I met a wonderful patient – a very bright, almost-retired internist who had trained at Johns Hopkins back in the days of the giants. He is elderly but very active, and was severely pancytopenic. He expressed many times that he hoped it was not bad, as he dearly loves his wife/children/grandchildren, and is expecting more grandchildren. I told him the truth, that I suspected myelodysplastic syndrome/acute myeloid leukemia. His marrow shows 18-20% blasts, and he’ll be coming back in to discuss his results. He has asked me, “I hope I can live at least a few more years, what do you think?” and I will tell him the truth that it’s possible but not probable, but feel like I’m letting him down by delivering this news.

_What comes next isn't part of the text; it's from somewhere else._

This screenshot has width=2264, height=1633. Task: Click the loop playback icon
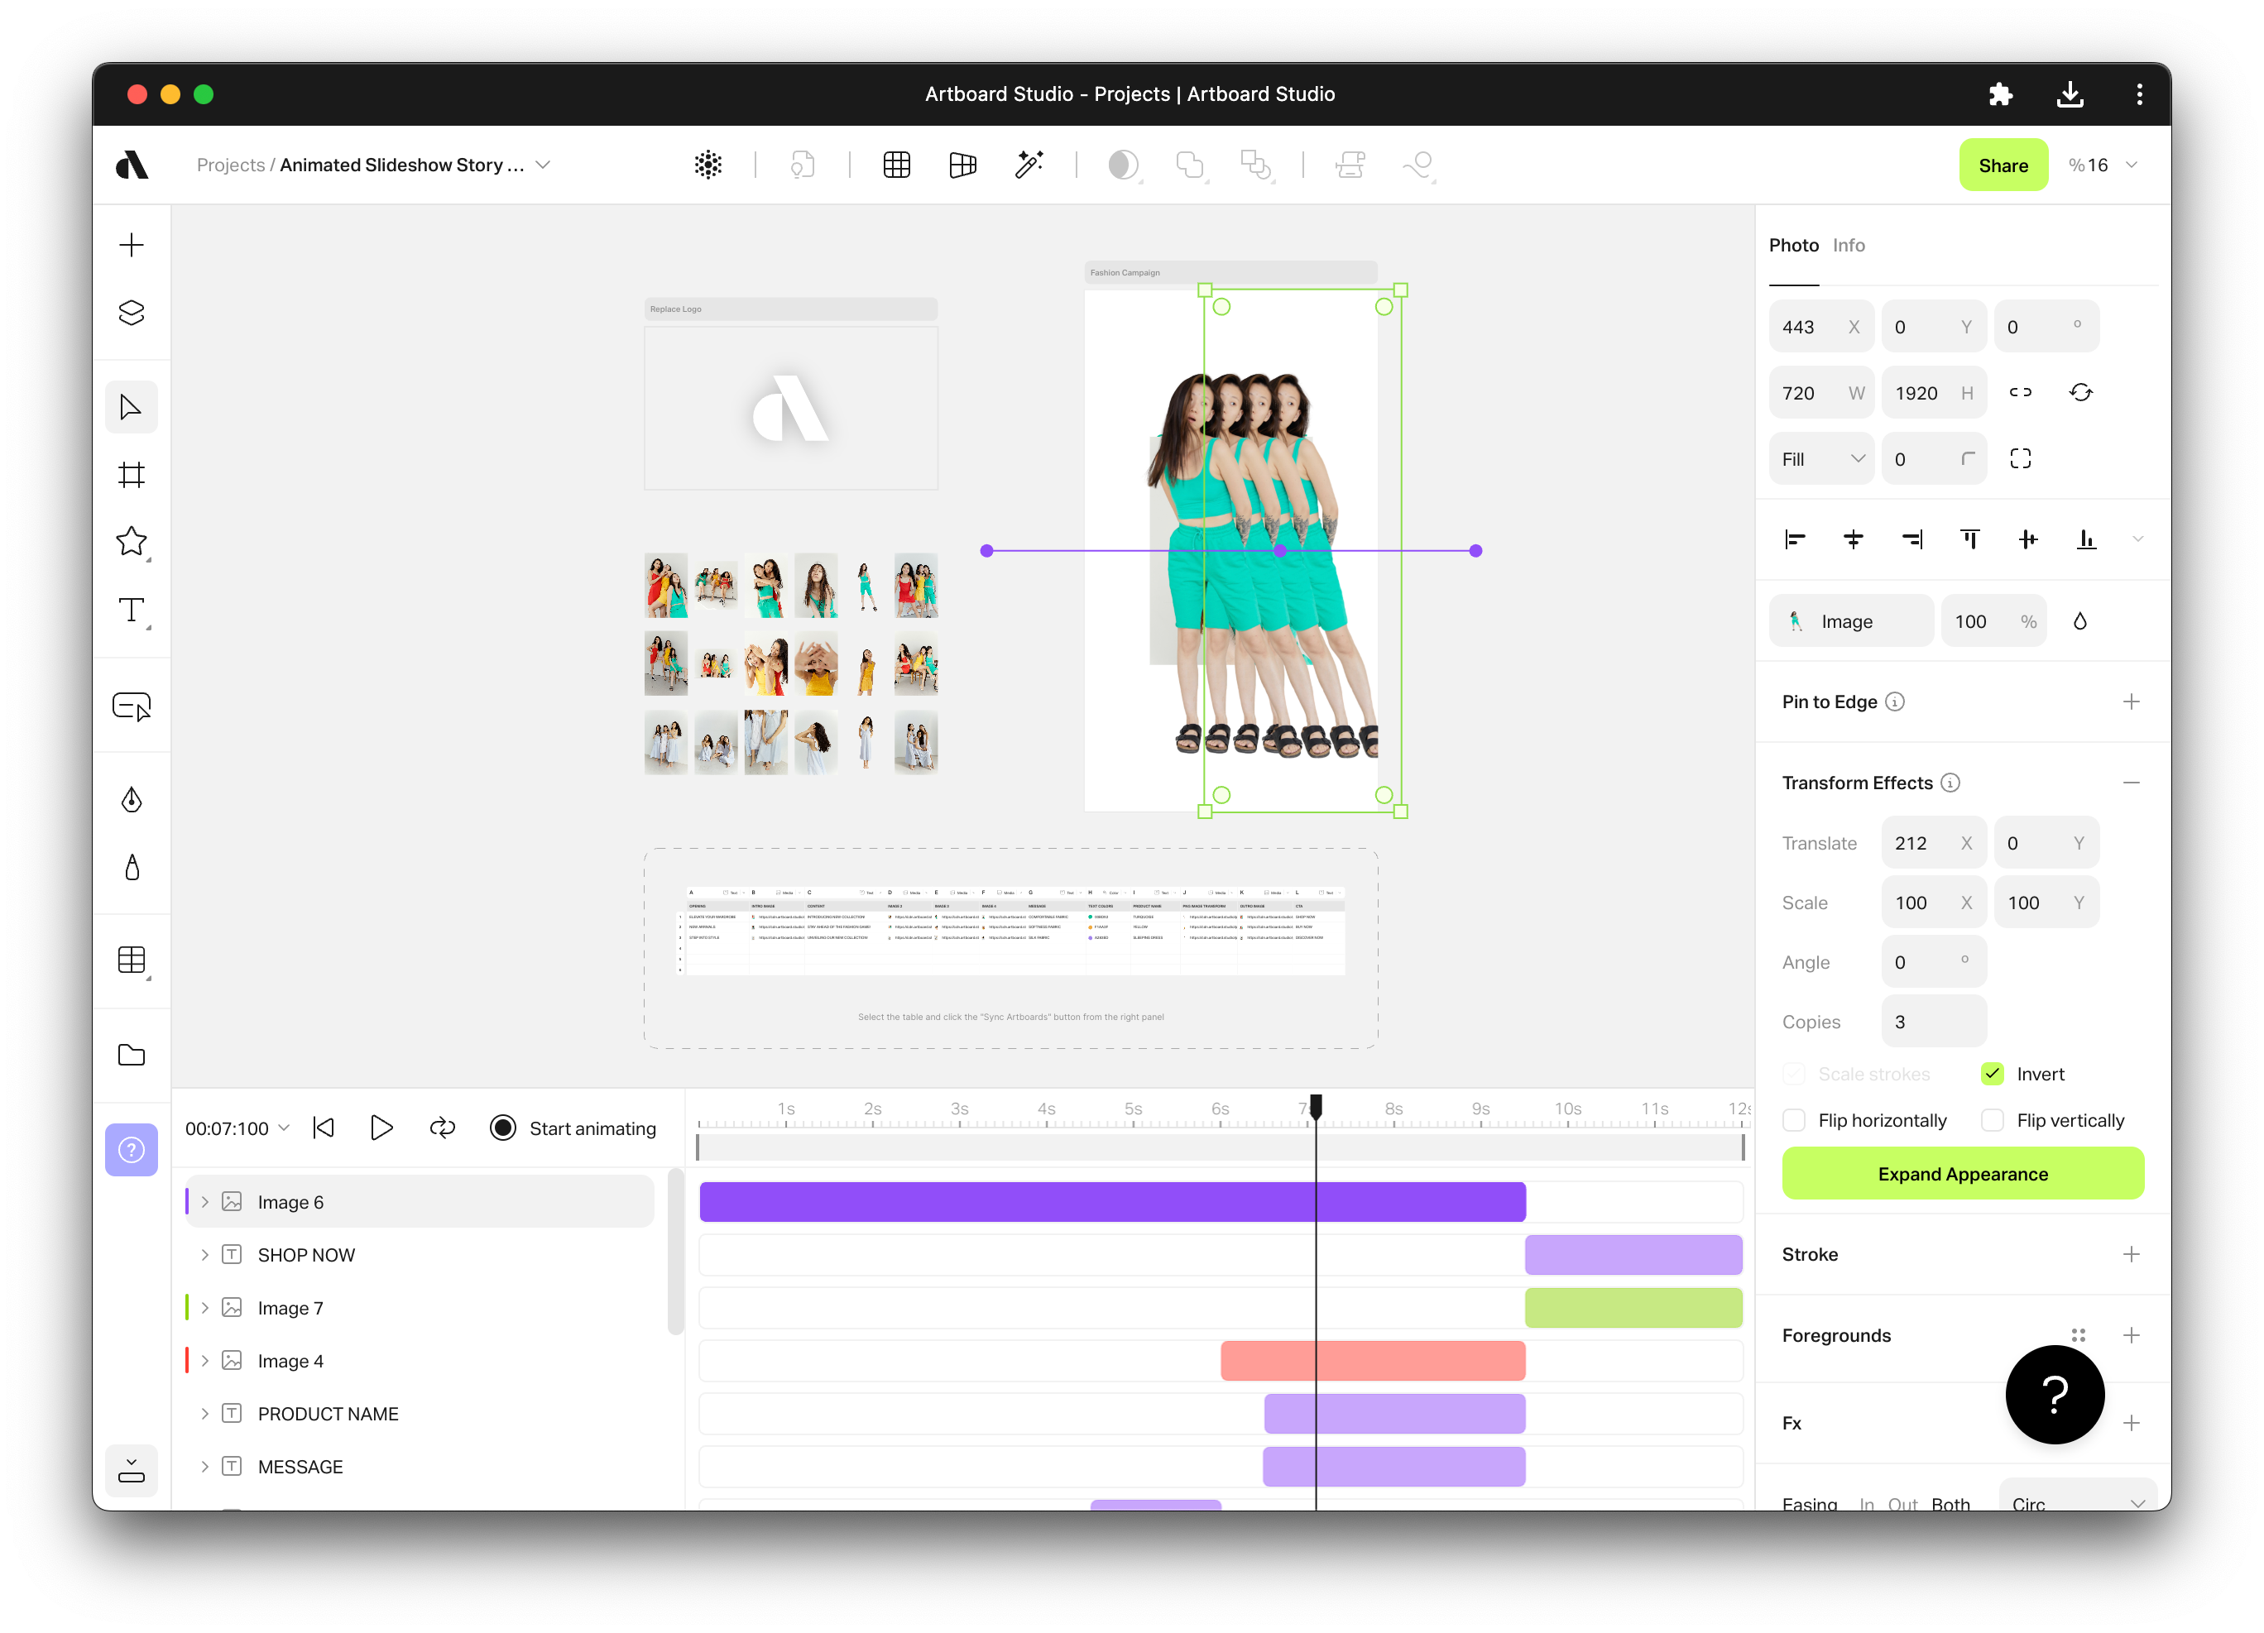click(442, 1128)
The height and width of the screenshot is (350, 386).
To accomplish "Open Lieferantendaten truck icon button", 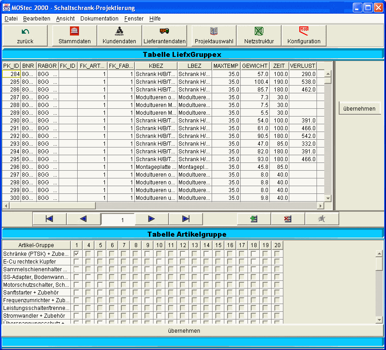I will pos(164,36).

On another occasion, one of our referring PCPs with a history of cancer in remission walked into our office saying he didn’t feel well. I chatted with him and said, “You probably have liver metastases with carcinomatosis; we’ll get a stat CT.” He ended up being full of liver mets/carcinomatosis, so I gave him this news, explained he was incurable, and needed to think carefully about his future. He is on chemotherapy and fortunately still well enough to practice, and periodically says that he believes he will be cured with chemotherapy.
How have your MD colleagues generally accepted bad news relative to your general patient population, and how has this affected you? Any hints to make these interactions better for our colleagues?